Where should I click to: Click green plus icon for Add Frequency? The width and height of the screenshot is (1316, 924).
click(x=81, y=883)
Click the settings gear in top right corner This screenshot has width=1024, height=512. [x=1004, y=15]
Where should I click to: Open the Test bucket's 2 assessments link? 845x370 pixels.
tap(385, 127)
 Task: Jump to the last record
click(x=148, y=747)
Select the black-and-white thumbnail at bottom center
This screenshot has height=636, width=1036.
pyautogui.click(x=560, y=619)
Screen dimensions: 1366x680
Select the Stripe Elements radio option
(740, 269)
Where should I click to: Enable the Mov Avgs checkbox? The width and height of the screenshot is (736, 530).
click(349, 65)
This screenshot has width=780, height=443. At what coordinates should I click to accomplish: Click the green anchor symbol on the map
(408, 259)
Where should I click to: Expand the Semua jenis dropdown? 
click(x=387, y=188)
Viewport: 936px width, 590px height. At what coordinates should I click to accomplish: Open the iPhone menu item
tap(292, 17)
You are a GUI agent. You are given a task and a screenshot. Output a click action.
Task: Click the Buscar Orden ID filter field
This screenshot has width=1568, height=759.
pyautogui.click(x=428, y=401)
•••
▶ [Problem details] Copy out each line of the items above that contains the word "green", matching its capitalization.

▶ [Response to the exercise]
Where should I click to: Click green plus icon for Add Frequency? The width and height of the screenshot is (1316, 924).
This screenshot has width=780, height=443. At what coordinates should I click to accomplish: Click the green anchor symbol on the map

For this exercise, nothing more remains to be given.